Rheinmetall-Aktie erholt sich leicht nach vier Tagen Verlustserie
Rheinmetall verzeichnet leichte Erholung nach tagelangen Kursverlusten
Der Rüstungskonzern Rheinmetall konnte am Donnerstag einen leichten Aufschwung an der Börse verbuchen: Die Aktie legte rund 1,6 Prozent zu – trotz anhaltender Branchenunsicherheiten.
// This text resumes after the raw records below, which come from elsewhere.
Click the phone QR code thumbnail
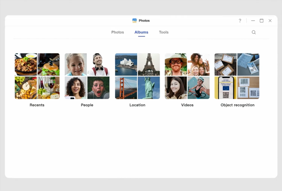Viewport: 282px width, 191px height. coord(226,88)
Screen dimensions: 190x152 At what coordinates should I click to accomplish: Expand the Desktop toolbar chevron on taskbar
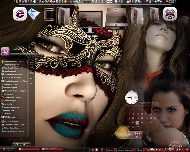[x=114, y=150]
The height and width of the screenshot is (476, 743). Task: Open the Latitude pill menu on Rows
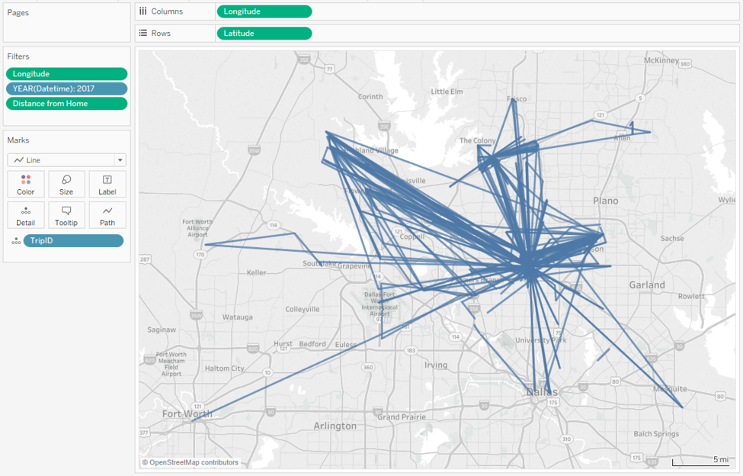click(264, 33)
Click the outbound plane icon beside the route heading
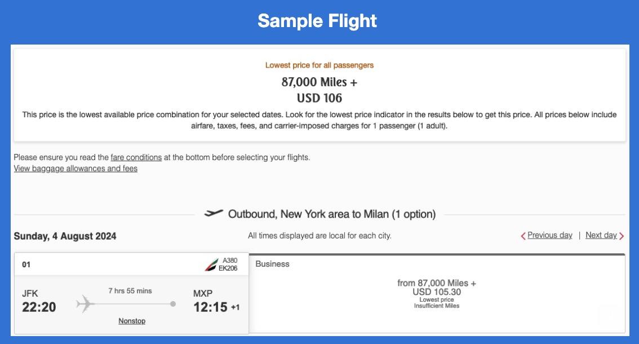Image resolution: width=639 pixels, height=344 pixels. tap(214, 214)
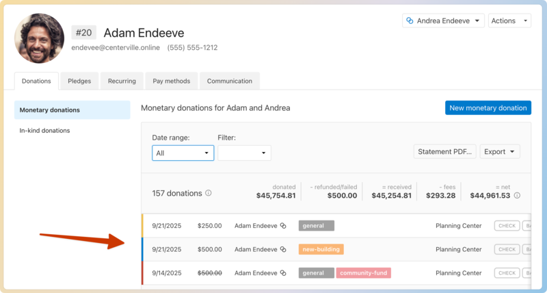Click link icon in the 9/14/2025 donation row

(282, 273)
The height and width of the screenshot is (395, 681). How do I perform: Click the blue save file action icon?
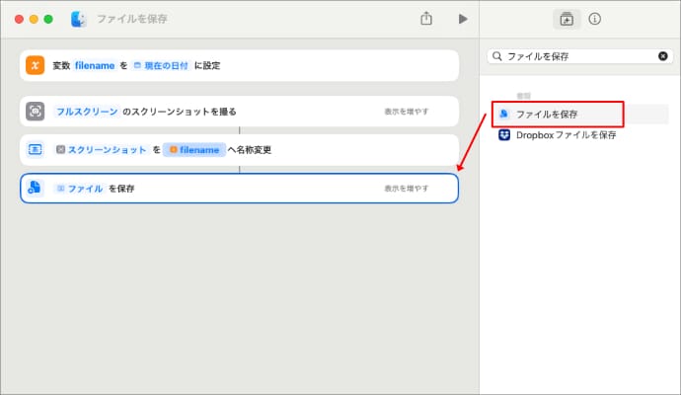(36, 189)
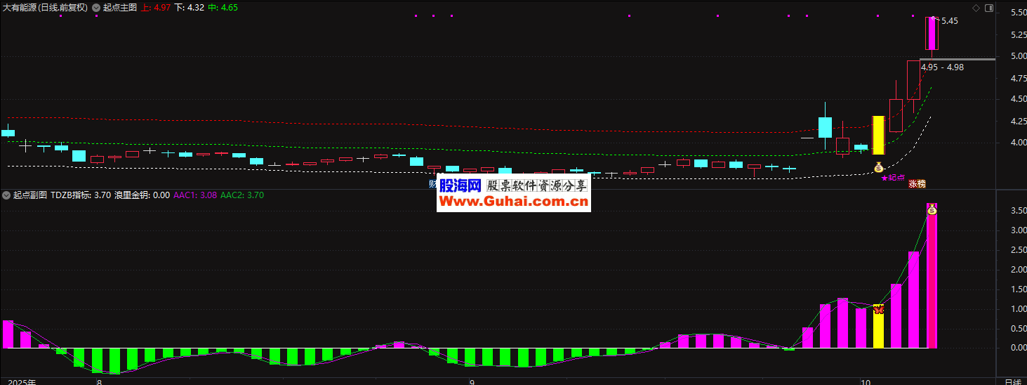Image resolution: width=1027 pixels, height=385 pixels.
Task: Click the 起点主图 main chart label
Action: (x=119, y=8)
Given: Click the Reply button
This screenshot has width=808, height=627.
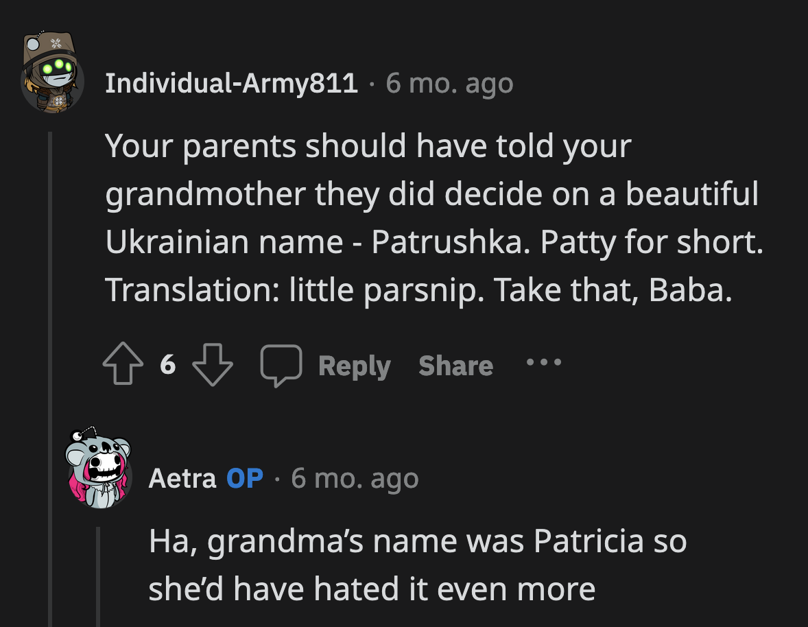Looking at the screenshot, I should pyautogui.click(x=354, y=366).
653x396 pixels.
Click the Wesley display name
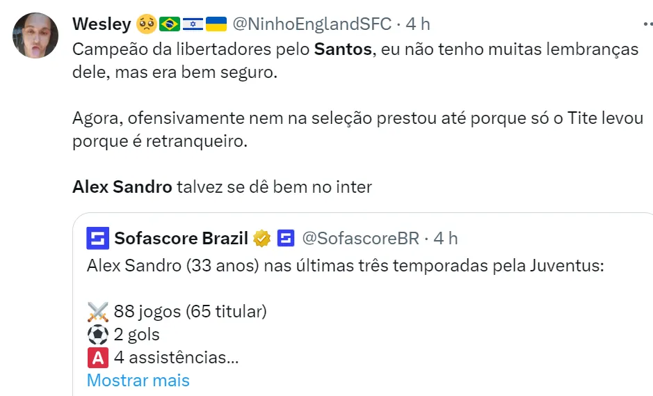pos(102,24)
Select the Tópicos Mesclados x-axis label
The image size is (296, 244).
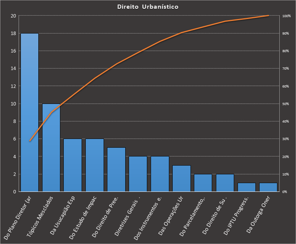tap(42, 215)
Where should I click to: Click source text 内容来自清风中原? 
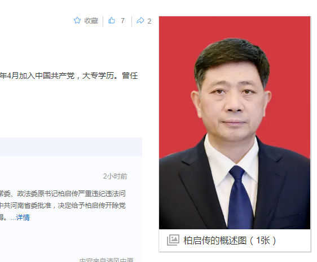(107, 260)
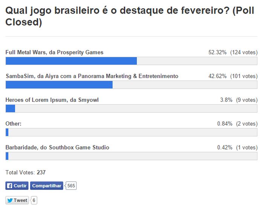This screenshot has height=209, width=262.
Task: Click the Heroes of Lorem Ipsum label
Action: tap(52, 100)
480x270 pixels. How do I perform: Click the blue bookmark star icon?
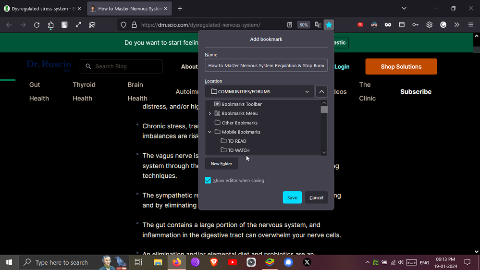329,25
Dies geschieht zu einem Zeitpunkt, an dem das Unternehmen seine Umsatzerwartungen für das laufende Jahr anpasst, während es auf große Aufträge aus der EU und Deutschland wartet.
Das deutsche Verteidigungsministerium hatte kürzlich Mittel für Großbestellungen freigegeben, darunter potenzielle Milliardenaufträge für Rheinmetall. Frühere Prognosen hatten nahegelegt, dass das Unternehmen bis 2030 innerhalb der EU Verträge im Volumen von bis zu 300 Milliarden Euro sichern könnte. Die aktuellen Umsatzprognosen für dieses Jahr liegen jedoch bei etwa 13 Milliarden Euro, wobei ein schwächeres erstes Halbjahr durch eine bessere zweite Jahreshälfte ausgeglichen werden soll.
Zuvor war der Rheinmetall-Kurs vier Tage in Folge gefallen, bevor es am Donnerstag zu dem bescheidenen Plus kam. Anleger bleiben vorsichtig, da die gesamte Rüstungsbranche mit Unsicherheiten konfrontiert ist. Ein zentrales Risiko stellt die mögliche Einstellung der Seltenen-Erden-Exporte Chinas in die USA dar, was Lieferketten für die Waffen- und Verteidigungsproduktion empfindlich stören könnte.
Die Aktienperformance von Rheinmetall spiegelt häufig die Entwicklungen im Rüstungssektor wider. Zwar war die Stimmung zuletzt gedämpft, doch die jüngsten Förderzusagen könnten für etwas Stabilität sorgen. Das Unternehmen rechnet nun mit einem stärkeren zweiten Halbjahr, um die früheren Umsatzrückgänge auszugleichen. Die Freigabe der Verteidigungsmittel durch die Bundesregierung könnte zu bedeutenden Neuaufträgen führen. Dennoch bleiben Risiken – insbesondere durch mögliche Handelsbeschränkungen bei Seltenen Erden.